Parodontologie: Schutz vor Zahnlockerung und -verlust

Die Parodontitis (umgangssprachlich auch als Parodontose bezeichnet) ist eine durch Bakterien hervorgerufene Entzündung des Zahnbettes. Sie beginnt meist unbemerkt und führt im Laufe der Zeit zu Zahnlockerungen und Zahnverlust, wenn sie nicht behandelt wird.

Nach neuesten wissenschaftlichen Untersuchungen erhöht eine Parodontitis das Risiko eines Herzinfarktes oder Schlaganfalles um etwa das Vierfache.

Wie Sie erkennen, ob Ihr Zahnbett erkrankt ist:

  1. Rötung und Schwellung des Zahnfleisches: Gesundes Zahnfleisch ist blassrosa; entzündetes Zahnfleisch ist dunkelrot.
  2. Zahnfleischbluten während des Zähneputzens oder wenn man z.B. in einen Apfel beißt. Manchmal auch aus heiterem Himmel.
  3. Taschenbildung und Knochenrückgang: Das Zahnfleisch löst sich vom Zahn ab und es bilden sich sog. Zahnfleischtaschen. Der Kieferknochen geht zurück.
  4. Zahnlockerung: Die Zähne haben keinen ausreichenden Halt mehr im Knochen und beginnen zu wackeln und zu wandern.
  5. Eiterungen, Mundgeruch, schmerzhafte Entzündungen: Das ist die schwerste Ausprägung der Parodontitis, deren Behandlung viel Erfahrung verlangt.

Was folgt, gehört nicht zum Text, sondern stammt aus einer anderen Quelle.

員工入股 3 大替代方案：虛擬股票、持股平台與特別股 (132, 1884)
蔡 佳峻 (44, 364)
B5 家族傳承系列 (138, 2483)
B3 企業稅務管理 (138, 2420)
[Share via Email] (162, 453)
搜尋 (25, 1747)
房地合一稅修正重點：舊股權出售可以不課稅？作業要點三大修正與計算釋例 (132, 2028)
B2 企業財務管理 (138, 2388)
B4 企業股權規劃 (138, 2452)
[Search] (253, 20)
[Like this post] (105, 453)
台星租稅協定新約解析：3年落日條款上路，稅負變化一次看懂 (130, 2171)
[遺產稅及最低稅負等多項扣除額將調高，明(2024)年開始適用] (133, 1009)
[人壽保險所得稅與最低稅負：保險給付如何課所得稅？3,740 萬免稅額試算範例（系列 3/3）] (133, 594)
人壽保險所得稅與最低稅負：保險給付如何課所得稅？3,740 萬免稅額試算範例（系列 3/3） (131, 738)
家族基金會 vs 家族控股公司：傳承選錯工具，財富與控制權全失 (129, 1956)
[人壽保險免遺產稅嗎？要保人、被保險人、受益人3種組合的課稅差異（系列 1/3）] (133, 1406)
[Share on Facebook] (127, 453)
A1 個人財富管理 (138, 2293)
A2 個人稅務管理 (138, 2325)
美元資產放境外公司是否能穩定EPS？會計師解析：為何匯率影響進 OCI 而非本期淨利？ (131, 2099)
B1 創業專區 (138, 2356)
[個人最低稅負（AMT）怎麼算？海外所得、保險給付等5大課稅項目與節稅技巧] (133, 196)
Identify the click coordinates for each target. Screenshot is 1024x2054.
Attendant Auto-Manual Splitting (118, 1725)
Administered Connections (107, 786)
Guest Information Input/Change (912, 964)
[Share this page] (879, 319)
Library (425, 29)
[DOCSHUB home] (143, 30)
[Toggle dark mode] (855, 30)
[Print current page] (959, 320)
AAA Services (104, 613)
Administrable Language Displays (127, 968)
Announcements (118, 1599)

Was Sie gegen Parodontitis tun können:

  1. Regelmäßige Kontrolluntersuchungen beim Zahnarzt: Je früher eine Parodontitis erkannt wird, desto größer sind die Heilungschancen. In der Zahnarztpraxis können wir mögliche Ursachen erkennen und beseitigen. Wir können Ihnen die Problembereiche zeigen und Ihnen Tipps für die richtige Mundpflege geben.
  2. Reinigung: Pflegen Sie Ihre Zähne und Ihr Zahnfleisch regelmäßig und systematisch. Zahnseide und Zwischenraumbürstchen gehören zur Zahnpflege dazu!
  3. Gesunde Ernährung: Täglich ausreichend Obst, Gemüse und Rohkost. Reduzieren Sie Zucker und Weißmehlprodukte.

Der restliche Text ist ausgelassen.